I really want to learn how to can it I don’t have anything to preserve. I have dreams of a pretty garden but don’t have the time to even clear out the backyard. We have wild blueberries in the back, if I ever figure out their actual growing season I may play with water canning a small jar to learn the process (I’m always a week off, either too early or late)


----------



## CTAnton (Jan 7, 2018)

Tomato sauce and sauerkraut as well as orange marmalade that came out more like orange jam but nonetheless delicious.I used to can mown tomatoes but recently went in the fall and picked up a case of New Jersey tomatoes for like 10 dollars...all perfectly ripe and settled in for a day to make sauce.
This brings back memories of visiting family up in Newfoundland. I was treated like royalty and at one particularly elegant meal I was treated to canned moose and something they called tur. All I could think was that it was tern? Both presented to me as a regional delicacy.
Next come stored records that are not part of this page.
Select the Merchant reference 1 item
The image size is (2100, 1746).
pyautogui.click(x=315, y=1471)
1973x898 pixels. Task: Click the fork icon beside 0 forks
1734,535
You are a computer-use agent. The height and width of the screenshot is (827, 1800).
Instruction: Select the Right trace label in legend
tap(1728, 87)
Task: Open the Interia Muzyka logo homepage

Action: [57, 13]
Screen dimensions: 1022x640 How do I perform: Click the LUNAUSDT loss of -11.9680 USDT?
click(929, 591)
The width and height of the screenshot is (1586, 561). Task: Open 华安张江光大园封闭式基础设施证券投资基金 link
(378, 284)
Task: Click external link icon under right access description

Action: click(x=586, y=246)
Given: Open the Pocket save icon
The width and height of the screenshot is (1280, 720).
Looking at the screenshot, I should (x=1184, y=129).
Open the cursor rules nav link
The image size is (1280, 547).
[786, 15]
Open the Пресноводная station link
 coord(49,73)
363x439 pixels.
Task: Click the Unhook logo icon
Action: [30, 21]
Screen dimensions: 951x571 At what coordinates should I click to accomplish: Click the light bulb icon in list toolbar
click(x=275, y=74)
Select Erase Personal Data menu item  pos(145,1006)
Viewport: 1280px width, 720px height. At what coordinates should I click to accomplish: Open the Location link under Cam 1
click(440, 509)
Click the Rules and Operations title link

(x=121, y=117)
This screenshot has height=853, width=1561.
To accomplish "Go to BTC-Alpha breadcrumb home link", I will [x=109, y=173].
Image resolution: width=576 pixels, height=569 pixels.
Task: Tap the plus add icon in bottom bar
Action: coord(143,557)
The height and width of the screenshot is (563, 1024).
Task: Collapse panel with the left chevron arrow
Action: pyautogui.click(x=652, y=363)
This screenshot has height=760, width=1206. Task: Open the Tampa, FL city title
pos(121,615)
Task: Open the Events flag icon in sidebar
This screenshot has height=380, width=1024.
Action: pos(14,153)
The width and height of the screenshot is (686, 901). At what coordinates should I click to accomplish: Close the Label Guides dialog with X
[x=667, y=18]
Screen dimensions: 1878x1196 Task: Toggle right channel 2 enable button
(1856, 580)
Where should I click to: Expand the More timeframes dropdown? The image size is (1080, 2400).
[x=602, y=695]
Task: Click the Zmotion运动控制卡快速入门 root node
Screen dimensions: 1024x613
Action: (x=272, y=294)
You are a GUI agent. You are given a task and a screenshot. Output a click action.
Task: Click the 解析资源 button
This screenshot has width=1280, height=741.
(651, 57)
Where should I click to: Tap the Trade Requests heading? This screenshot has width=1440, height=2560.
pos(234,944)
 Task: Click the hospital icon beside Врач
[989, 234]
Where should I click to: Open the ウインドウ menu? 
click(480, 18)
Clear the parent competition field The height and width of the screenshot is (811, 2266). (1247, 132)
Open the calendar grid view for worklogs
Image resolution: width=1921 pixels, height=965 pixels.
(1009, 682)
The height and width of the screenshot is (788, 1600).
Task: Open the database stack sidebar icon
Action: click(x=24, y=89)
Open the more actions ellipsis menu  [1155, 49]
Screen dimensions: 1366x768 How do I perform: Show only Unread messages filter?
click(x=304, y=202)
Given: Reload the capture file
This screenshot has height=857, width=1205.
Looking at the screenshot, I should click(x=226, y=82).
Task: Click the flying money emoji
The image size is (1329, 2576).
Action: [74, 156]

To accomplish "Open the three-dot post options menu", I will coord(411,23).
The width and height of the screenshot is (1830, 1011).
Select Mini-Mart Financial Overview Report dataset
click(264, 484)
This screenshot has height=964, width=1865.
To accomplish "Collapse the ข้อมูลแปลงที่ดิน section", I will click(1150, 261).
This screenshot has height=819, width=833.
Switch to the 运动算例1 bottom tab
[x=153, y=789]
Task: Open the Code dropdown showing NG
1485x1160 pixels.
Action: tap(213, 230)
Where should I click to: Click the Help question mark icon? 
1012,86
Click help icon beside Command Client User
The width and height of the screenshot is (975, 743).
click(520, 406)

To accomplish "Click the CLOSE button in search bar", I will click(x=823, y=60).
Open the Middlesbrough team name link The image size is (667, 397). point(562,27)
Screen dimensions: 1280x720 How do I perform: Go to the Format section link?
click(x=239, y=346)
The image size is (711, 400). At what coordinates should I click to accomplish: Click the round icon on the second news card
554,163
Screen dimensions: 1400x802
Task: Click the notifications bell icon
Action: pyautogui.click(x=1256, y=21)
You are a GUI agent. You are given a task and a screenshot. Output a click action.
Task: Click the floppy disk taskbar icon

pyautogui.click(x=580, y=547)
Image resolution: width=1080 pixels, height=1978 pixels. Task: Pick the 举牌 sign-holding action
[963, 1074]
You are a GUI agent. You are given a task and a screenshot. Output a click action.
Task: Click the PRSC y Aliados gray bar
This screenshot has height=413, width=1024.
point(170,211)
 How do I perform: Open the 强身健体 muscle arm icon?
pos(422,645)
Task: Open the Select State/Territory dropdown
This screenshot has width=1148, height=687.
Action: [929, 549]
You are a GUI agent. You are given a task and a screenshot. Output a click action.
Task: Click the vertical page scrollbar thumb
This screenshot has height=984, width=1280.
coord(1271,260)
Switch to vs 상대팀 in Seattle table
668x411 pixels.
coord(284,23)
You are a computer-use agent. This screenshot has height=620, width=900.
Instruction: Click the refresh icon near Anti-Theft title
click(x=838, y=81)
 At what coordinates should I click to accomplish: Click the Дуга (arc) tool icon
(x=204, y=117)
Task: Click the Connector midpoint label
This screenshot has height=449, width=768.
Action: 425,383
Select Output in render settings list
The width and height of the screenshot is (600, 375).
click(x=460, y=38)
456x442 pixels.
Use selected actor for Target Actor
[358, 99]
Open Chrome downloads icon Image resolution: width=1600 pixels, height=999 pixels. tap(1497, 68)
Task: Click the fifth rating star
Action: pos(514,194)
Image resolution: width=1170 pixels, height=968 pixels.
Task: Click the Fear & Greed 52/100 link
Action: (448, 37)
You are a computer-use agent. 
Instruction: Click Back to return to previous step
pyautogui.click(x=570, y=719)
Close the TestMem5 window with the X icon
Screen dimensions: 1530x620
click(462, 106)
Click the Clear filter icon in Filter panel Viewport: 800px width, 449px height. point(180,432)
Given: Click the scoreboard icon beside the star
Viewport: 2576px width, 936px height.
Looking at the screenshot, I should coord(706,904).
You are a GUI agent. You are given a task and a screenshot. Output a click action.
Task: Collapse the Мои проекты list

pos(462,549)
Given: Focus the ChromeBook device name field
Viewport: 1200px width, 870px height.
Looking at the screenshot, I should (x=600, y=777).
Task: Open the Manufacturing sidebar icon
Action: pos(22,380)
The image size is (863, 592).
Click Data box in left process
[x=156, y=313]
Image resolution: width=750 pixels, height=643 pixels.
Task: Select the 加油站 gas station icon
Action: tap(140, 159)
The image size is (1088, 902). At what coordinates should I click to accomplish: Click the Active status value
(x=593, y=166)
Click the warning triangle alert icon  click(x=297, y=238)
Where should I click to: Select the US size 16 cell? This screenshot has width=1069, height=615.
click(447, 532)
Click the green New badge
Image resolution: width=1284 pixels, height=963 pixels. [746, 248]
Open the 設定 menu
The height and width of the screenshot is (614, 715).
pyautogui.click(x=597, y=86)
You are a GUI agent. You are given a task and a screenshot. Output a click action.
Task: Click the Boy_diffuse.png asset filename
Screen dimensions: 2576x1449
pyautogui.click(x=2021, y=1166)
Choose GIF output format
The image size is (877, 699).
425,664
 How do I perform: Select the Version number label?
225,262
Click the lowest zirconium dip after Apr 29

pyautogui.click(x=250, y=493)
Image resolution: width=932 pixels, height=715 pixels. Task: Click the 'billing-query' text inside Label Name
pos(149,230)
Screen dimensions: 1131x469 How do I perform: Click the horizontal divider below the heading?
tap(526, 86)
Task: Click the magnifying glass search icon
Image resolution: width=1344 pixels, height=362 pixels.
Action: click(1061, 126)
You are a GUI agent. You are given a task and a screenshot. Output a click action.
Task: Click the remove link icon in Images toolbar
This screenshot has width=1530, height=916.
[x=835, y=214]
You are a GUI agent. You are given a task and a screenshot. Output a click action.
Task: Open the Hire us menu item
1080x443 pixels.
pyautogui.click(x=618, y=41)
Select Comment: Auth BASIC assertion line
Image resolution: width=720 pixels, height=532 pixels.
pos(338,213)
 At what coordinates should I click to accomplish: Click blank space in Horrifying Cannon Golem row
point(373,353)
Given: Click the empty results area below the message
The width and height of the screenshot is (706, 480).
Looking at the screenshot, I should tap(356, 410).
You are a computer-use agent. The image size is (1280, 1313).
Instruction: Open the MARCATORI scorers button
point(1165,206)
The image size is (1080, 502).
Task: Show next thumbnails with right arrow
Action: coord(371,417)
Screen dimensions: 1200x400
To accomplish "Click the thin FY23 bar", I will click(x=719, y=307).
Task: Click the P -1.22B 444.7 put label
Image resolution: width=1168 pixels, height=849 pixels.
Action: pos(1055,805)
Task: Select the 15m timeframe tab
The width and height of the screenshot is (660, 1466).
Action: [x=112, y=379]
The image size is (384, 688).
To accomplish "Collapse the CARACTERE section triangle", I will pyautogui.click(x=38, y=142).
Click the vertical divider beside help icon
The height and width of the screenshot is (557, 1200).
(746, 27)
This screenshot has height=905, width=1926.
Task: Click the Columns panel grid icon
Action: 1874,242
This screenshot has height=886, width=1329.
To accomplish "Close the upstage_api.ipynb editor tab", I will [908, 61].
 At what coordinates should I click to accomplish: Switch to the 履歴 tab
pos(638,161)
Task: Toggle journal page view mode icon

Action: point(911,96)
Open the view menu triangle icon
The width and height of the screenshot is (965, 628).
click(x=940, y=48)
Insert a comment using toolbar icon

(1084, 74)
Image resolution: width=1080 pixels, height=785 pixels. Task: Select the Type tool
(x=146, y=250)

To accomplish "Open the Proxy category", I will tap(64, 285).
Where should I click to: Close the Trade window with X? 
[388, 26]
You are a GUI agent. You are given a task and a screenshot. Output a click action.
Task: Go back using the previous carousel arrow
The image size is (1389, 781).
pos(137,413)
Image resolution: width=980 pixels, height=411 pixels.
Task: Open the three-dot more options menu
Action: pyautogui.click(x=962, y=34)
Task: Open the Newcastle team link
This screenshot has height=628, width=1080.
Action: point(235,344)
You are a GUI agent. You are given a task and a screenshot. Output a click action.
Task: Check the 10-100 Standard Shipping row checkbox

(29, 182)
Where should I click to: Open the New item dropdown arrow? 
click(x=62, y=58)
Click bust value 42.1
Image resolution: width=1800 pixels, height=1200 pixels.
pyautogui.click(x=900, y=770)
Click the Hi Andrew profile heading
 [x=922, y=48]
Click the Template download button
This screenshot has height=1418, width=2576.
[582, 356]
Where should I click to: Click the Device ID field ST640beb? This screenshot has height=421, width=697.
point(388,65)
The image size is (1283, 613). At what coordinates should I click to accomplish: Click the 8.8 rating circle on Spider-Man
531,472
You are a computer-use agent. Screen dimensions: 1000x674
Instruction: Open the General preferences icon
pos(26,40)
I've always considered myself an adventurous eater but if memory serves me correctly I definitely didn't go back for seconds....


----------



## mx5inpenn (Jan 7, 2018)

Several types of salsas, pickles, relishes, jalapenos, tomato and spaghetti sauce, hot pepper jelly, applesauce. I grew up doing peaches, pears and juices as well, but don't have the time!


----------



## Susie (Jan 7, 2018)

I am jealous of you all!  I have neither the time nor the space, but I grew up with a big garden, and most of that went into the freezer, but we put up pickles every year. and the wild dewberries, grapes, and whatever else fruit we found to harvest (peaches, pears, figs, mayhaw) or that we found on sale got turned into preserves or jellies.


----------



## shunt2011 (Jan 7, 2018)

Pickles, relish, jam, tomatoes, peppers and salsas (mostly green).  I also  freeze acorn squash, beans and corn.  I enjoy doing this as much as soap making.


----------



## dibbles (Jan 7, 2018)

My aunt and uncle had a cabin in the Lake Superior north shore area and she would make jam from wildflowers and berries. I remember tiny jars of violet jam, wild rose petal jam, rosehips jam, strawberry and blueberry. Those tiny wild berries are so full of flavor, but it takes a bunch to make even a small batch of anything! The wildflower jams were so pretty and delicate.


----------



## IrishLass (Jan 7, 2018)

cmzaha said:


> I spent 10 yrs or so using my All American Pressure canner to process fresh albacore, tuna and yellowtail. Sure miss those days... They are fantastic canners and I cannot believe you waited so long to use yours.


 
I can hardly believe I waited so long either! 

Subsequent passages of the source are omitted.